Murat Dursun TOSUN

ALUCRA’DA HAN KÜLTÜRÜNÜN TARİHİ

ALUCRA’DA HAN KÜLTÜRÜNÜN TARİHİ

Alucrada Hancilik Tarihi Alucra, Alucra Gazetesi, Alucra Haberleri

Alucra’nın 1872’de merkez yapılarak gelişime açıldığı bilinse de Alucra için bunun çok öncesi bulunmaktadır. Ancak o zamanlarda Alucra adı geçse de nerede kurulu olduğu konusunda kayıt bulunmamaktadır. Bununla birlikte Alucra’dan bahseden tapu tahrir defterlerinin haricinde en eski tarihli ahkâm (şikâyet) kaydı Alucra’nın durum ve konumu hakkında bilgi vermektedir. Belgede ne denilmektedir, önce onu görüp sonra değerlendirmeye yeniden devam edelim.

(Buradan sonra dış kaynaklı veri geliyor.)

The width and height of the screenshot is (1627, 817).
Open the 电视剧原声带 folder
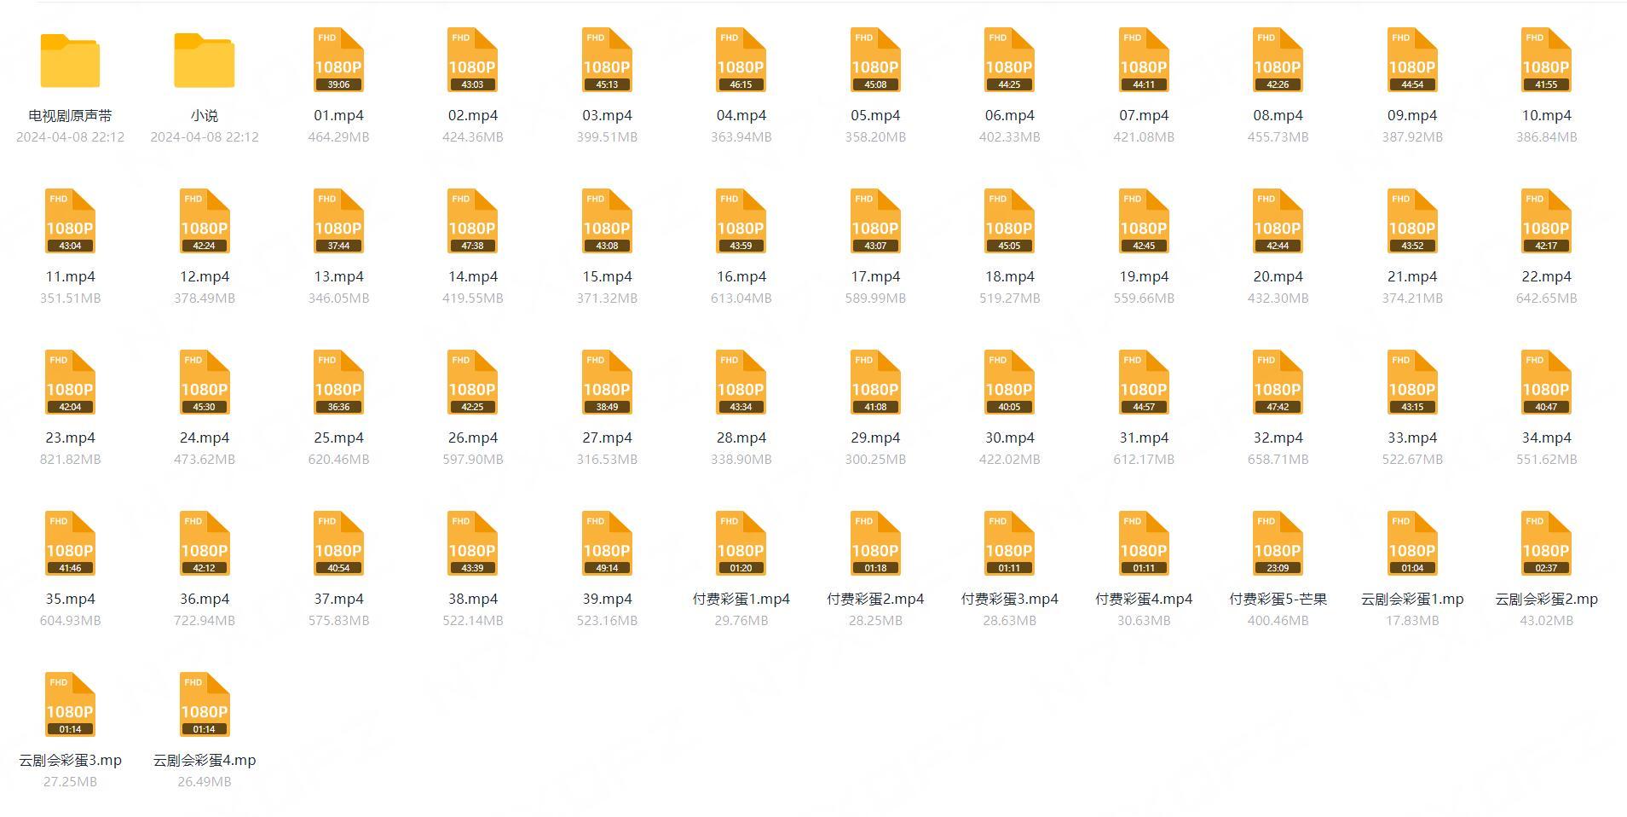(71, 60)
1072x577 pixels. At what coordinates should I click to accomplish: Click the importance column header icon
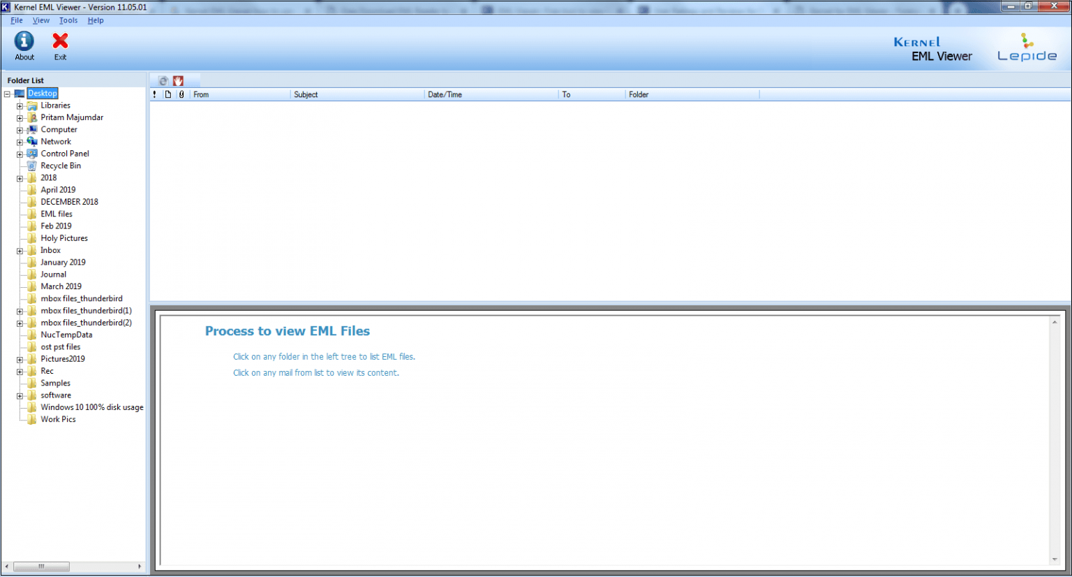[x=154, y=94]

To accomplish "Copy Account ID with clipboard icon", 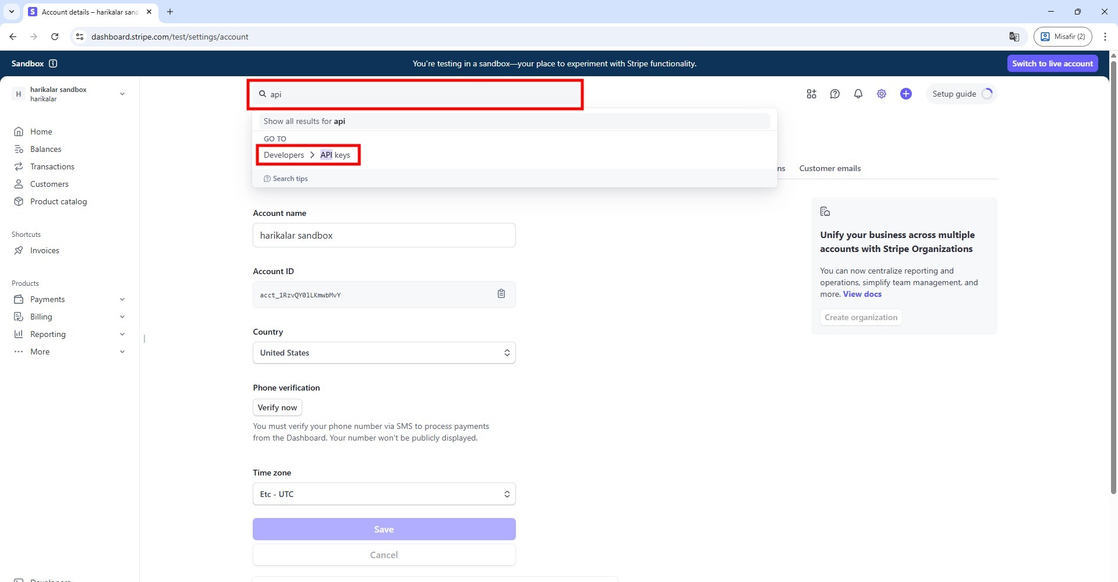I will click(501, 294).
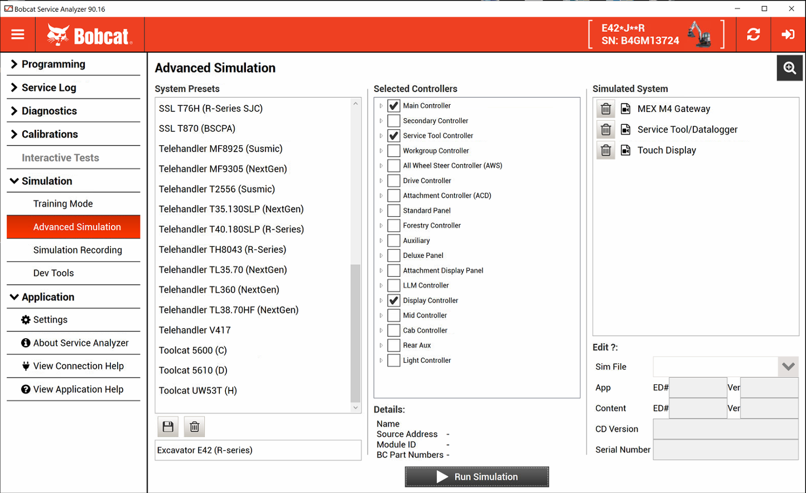
Task: Click the refresh connection icon
Action: coord(753,34)
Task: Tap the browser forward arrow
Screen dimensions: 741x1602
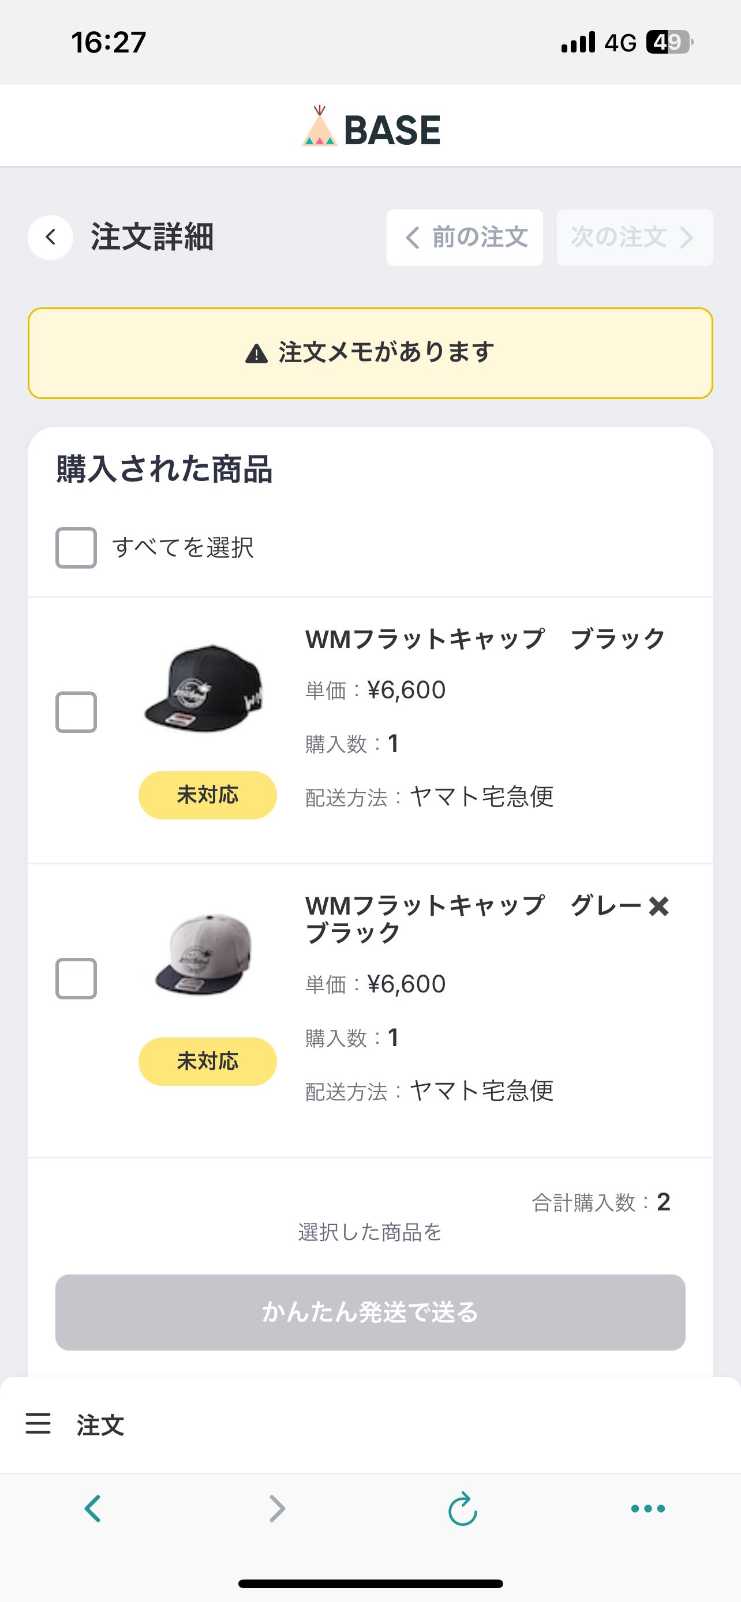Action: click(277, 1508)
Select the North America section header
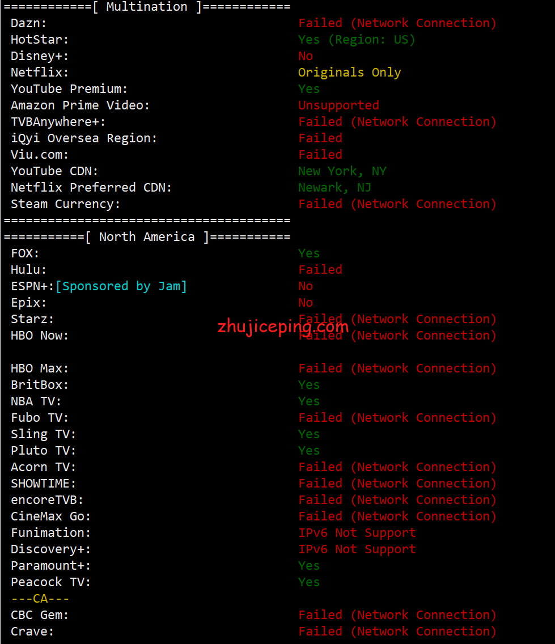555x644 pixels. tap(147, 237)
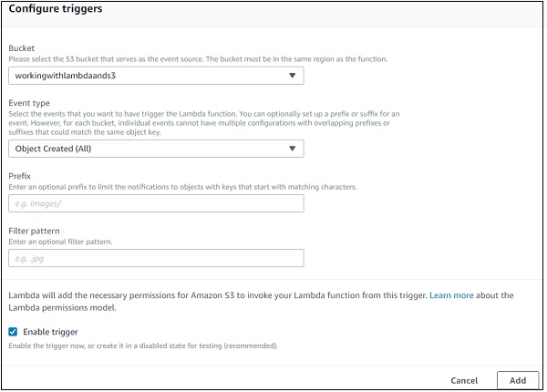Viewport: 547px width, 392px height.
Task: Uncheck the Enable trigger checkbox
Action: tap(14, 332)
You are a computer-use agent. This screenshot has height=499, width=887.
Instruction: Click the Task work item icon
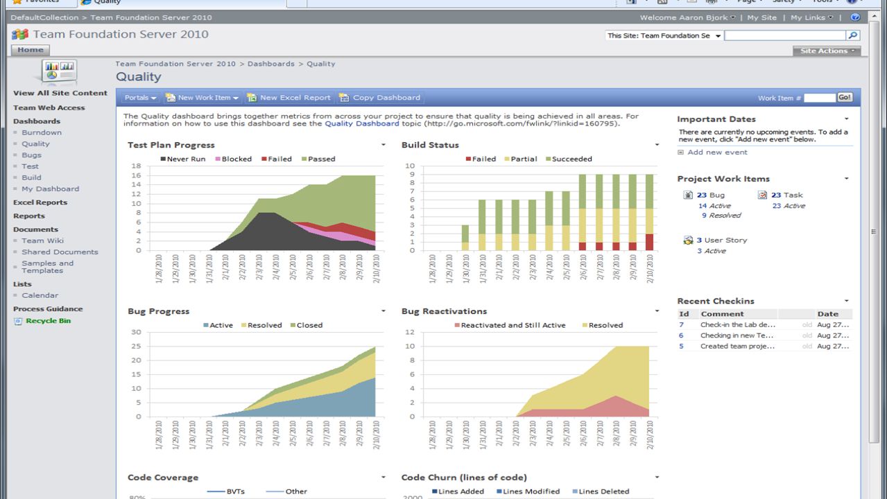[763, 195]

3 (R) Rebiü’l-ahir Sene 973 (28 Ekim 1565) tarihli yazışmada: “Alucara demekle ma’ruf karye (bilinen köy), ümerâ-ı Akkoyunlu (Akkoyunlu beyleri) zamanından beri tarik-i âmm (herkesin geçmesine mahsus ana yol) üzerinde sakinler iken âyende ve revende (gelen giden yolcular) derencide olmakla karyelerinden göçüp ırak (uzak) yerlerde tavattun etmekle (başka yerlere yerleşmekle) yollar tenha kalıp kışın eyyamında (kış günlerinde) âyende ve revende (gelip geçenler) mengilgâh (konaklayacak yer) olmamakla gayet usret (sıkıntı) çekip ve yazın dahi hâli (boş) ve bi-yaban yer olmakla gutta’i-tarik olanlar (yol kesiciler) yolları set edip (kesip) âyende ve revendeye (gelip geçenlere) kulli müzayaka (çok sıkıntı, zorluk) verirler, gayet mahûf (korkulu, tehlikeli) yerler olub…” denilmekte ve bu şekilde devam etmektedir.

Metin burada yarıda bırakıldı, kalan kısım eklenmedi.